##### Working data

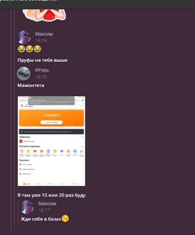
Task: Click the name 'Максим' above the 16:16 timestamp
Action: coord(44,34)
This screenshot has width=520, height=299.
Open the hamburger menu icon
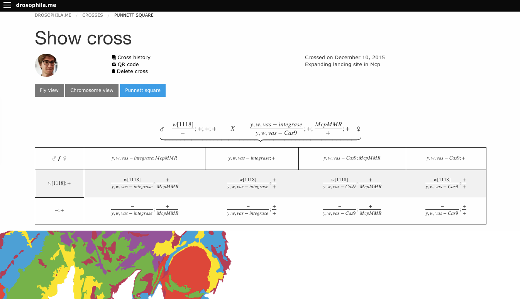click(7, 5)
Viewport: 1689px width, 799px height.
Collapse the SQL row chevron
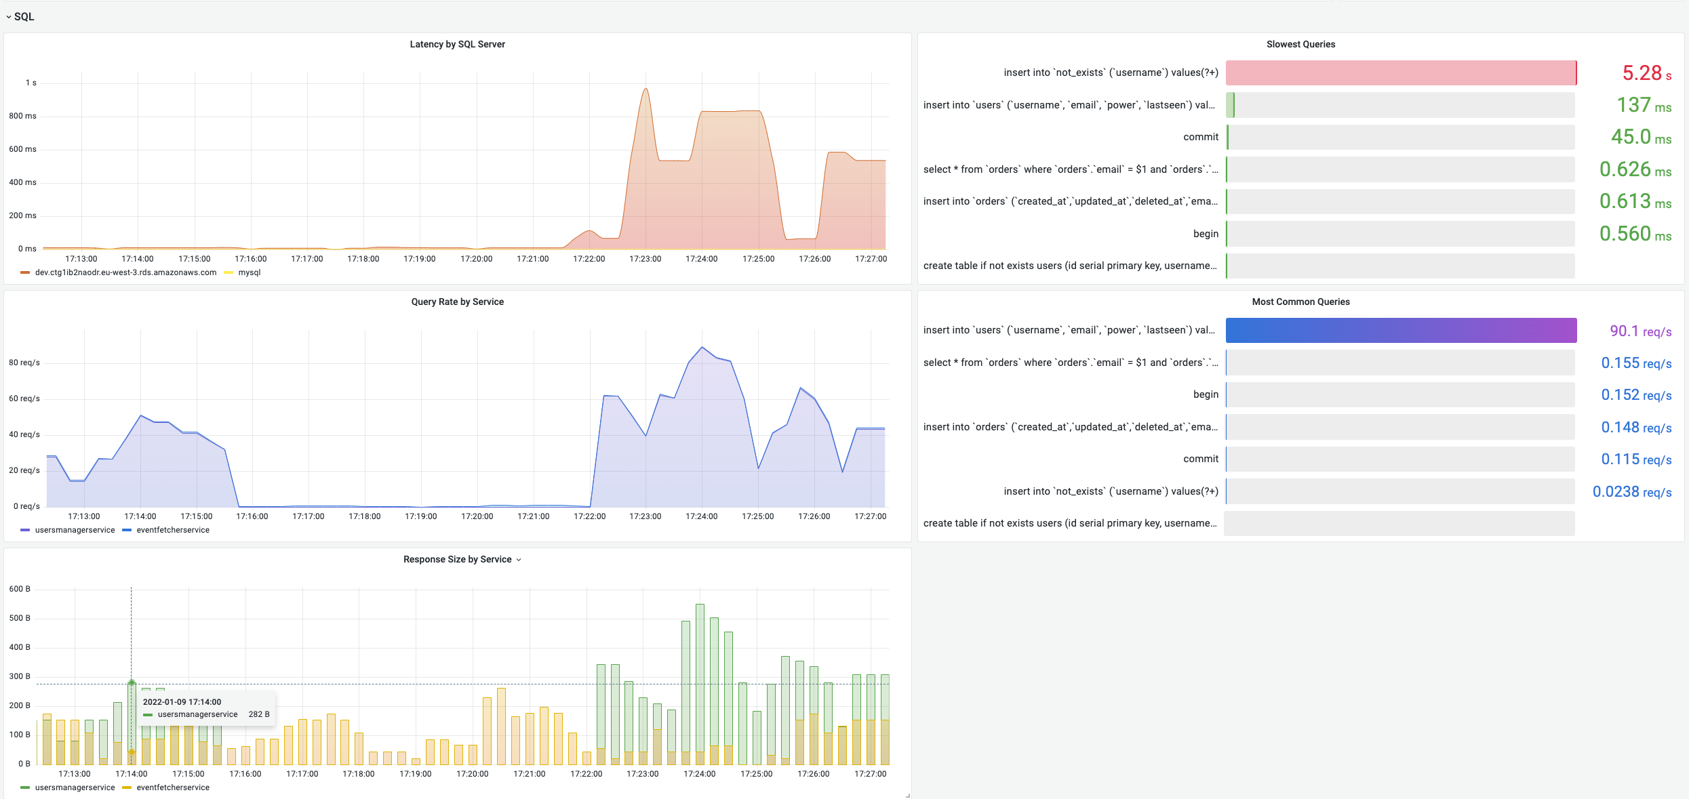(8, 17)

##########
##### Working data

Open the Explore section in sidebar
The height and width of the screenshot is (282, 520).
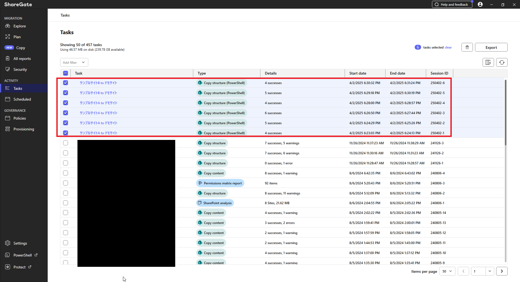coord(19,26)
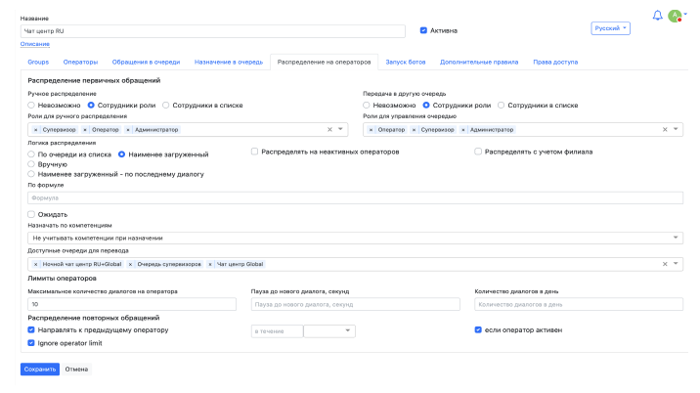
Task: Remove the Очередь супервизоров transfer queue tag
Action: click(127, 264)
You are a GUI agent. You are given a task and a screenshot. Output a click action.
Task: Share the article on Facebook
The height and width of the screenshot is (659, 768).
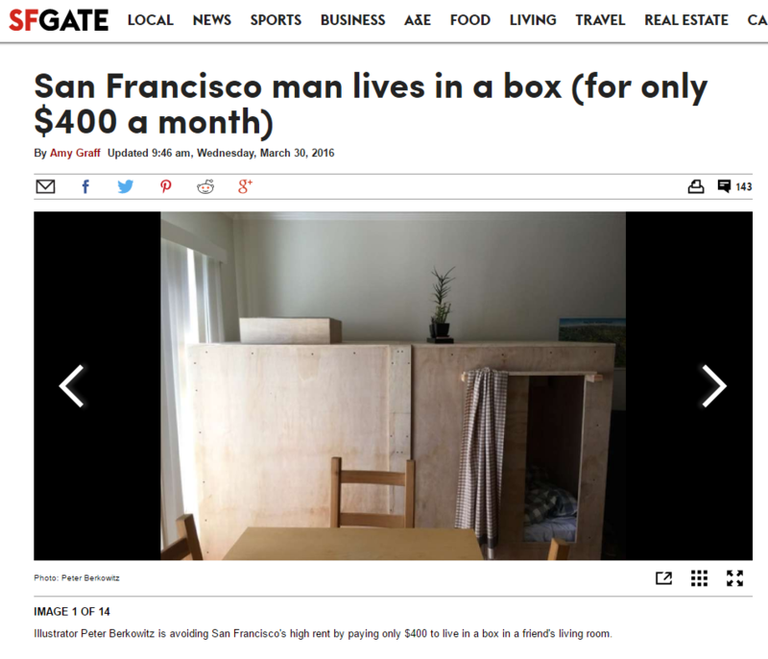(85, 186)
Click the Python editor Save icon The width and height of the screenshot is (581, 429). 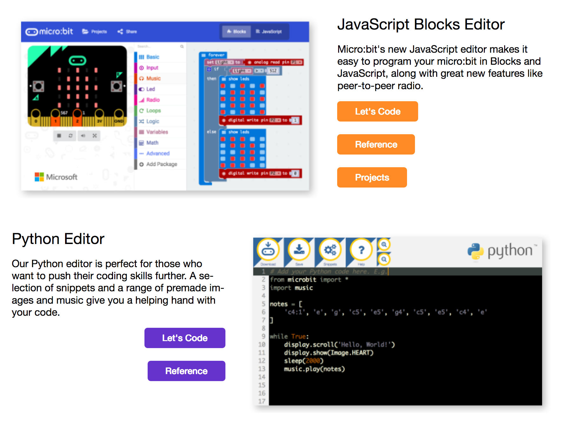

##########
##### Working data

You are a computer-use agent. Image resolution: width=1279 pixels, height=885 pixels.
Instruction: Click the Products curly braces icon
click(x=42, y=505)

##########

Give as a numbered list the lines of the listing that begin at the line containing "You are a computer-use" and stop after the line containing "click(x=42, y=505)", leaving out any blank lines.

**Output for this exercise:**
1. You are a computer-use agent. Image resolution: width=1279 pixels, height=885 pixels.
2. Instruction: Click the Products curly braces icon
3. click(x=42, y=505)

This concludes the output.